In the mean time, I finished a lot of paperwork in those two hours since I really couldn’t take care of anything else with a parent watching due to confidentiality issues.  I then proceeded to work on scheduling only to have the Monday psychologist call again and ask for two more days to be rescheduled.  I kindly but firmly told her that I really needed a replacement day if things were to get even a little bit caught up.  (You see we have not had a psychologist at all this year.)  Then I have my Friday psychologist begging to only schedule half a day so she can make up meetings at another school. (NO!  We had to wait half a year and now you just decided that the other school is more important.  Stop it!)  I said yes for one day and no for the others.  I can get almost 8 meetings out of the way if the scheduling is done right.  It doesn’t matter to me if the parent shows or not.  I just need a body representing the psychology department on those days.

Back to tomorrow.  A friend is going with me.  Since I took the day off, I am going to sleep in, have a fresh pot of coffee and make French toast for her.  Then we will use public transportation to go to the UM doctor and hear what is to be done about my condition.  I can tell you what I want to hear.  Honestly, only God can enact His hand for that one.  Considering the increased coughing, blue finger tips and increased anxiety attacks, what I want to hear will not be on the menu.  After we are done, we are going to the bank to get the money to pay off the car.  After that I have dinner reservations with the guinea pig teacher in Coral Gables.

I really wanted this week to be restful.  It was not.  I am glad that everything that had to get done, is done now.  I can refocus on school resuming next Wednesday.  Finance and Managerial Economics (ugh!).

Anxiety Central

Please don’t lecture me about casting all my cares on Jesus.  I know that.  But, sometimes my heart just doesn’t get it.

So, I busted my butt this weekend to end my school term on Saturday.  As of right now I have A’s in both Human Resources and Marketing.  Term actually ends tomorrow night (Tuesday).  I resume on the 2nd of March.  Finance and Managerial Economics are my next two classes.   Interestingly boring- ugh.  I am getting near the finish line.

In the mean time, I have spent an unusual amount of time coughing this weekend.  So much, that my back is killing me today.  I took it easy at work today.  I didn’t want to start a coughing fit.

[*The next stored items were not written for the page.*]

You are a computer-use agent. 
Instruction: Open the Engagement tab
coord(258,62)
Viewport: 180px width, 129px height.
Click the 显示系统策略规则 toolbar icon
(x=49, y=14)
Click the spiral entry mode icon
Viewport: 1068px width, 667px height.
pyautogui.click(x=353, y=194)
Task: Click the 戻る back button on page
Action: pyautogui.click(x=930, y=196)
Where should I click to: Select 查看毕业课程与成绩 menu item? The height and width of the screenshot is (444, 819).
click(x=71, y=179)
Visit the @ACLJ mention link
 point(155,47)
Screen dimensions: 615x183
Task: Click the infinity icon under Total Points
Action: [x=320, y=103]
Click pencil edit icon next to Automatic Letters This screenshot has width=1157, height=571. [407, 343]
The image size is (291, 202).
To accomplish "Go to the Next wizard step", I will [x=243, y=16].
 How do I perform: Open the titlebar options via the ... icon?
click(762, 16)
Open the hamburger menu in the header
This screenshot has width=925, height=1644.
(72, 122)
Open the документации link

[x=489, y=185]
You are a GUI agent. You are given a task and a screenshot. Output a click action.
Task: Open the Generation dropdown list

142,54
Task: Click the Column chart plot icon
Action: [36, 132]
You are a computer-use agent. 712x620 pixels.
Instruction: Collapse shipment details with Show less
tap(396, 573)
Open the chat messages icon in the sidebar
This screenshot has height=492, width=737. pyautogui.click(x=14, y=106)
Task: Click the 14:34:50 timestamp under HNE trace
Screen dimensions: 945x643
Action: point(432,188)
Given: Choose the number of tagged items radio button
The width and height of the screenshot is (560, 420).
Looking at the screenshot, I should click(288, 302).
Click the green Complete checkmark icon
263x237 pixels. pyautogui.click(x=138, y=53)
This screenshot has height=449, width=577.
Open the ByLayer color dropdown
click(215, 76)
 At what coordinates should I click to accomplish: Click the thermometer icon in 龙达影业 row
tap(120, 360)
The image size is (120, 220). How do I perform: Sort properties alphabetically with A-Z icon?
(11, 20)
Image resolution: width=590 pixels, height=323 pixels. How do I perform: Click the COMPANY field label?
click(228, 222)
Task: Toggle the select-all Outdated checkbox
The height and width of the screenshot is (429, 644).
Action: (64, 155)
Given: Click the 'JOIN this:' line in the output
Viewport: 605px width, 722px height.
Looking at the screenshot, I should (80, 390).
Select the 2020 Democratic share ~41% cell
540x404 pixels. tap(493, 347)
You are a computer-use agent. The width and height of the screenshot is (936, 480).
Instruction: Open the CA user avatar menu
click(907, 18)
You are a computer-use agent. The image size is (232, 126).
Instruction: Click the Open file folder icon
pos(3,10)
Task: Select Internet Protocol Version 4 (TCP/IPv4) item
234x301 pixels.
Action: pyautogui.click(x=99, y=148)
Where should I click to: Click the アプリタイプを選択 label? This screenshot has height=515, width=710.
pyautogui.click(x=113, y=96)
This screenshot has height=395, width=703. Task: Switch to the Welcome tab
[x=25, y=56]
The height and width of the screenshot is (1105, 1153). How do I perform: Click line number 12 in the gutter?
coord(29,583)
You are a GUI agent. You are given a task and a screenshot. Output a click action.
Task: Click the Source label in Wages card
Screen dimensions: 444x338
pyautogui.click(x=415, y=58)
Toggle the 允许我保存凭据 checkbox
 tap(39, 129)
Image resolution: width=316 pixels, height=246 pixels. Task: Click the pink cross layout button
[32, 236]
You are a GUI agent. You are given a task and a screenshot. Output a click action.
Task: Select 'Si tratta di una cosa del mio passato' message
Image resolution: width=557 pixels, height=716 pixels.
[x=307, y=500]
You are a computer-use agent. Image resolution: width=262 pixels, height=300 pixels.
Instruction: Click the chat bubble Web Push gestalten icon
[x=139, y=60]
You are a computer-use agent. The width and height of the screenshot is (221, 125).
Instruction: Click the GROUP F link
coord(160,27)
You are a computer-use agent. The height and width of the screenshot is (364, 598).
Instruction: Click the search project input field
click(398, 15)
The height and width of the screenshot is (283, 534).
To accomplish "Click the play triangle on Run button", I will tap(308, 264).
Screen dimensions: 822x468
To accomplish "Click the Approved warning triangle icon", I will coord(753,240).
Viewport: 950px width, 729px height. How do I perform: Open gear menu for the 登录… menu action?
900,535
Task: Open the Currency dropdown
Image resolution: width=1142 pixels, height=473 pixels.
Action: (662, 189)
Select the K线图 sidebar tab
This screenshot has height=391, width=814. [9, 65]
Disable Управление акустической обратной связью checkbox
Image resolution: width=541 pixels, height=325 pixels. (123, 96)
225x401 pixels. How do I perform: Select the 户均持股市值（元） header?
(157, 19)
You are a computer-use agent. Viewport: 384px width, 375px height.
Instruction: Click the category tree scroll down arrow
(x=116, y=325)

Additionally, my husband and son were driving me nuts talking about fixing the cars.  I finally told them to go to CarMax on-line and see if there was anything they would be interested in.  Nate found something.  So I went with him to see a nice 2006 Honda Civic.  The manager was willing to hold it for Nate so that his check could clear by Wednesday.  Now, my car, the sonata is making this horrible grating noise as I drive.  I am about ready to cry.  At least if Nate can get his car on Wednesday, I can drive the Nissan until we get the money to get me a car.  My husband was finally convinced to cash in his retirement money to help.

That was a whole ordeal in itself.  I had to explain again what I explained in November, again in December, again in January.  But, it is done.  We are paying a penalty.  But, we are desperate.  Then my husband informs me that the car HE was looking at is no longer available.  (BOO HOO! my super tiny violins are playing.)  I told him that a car will be available that we will like by the time Thursday rolls around when the money clears the bank.

I just hope I can keep the Sonata going until Wednesday.  I have a heart attack every time I hear the metal grind.  Let’s be honest.  God has to keep the car going until then.

I am also excited about seeing the Doctor this Friday.  All lab results should be in and a plan of treatment should be prescribed.  I do so want a plan of treatment.  This weekend was really rough.  Some days I am really scared of how bad I really feel.

Psalm 95:3-4   For the LORD is a great God, and a great King above all gods.   In his hand are the depths of the earth; the heights of the mountains are his also.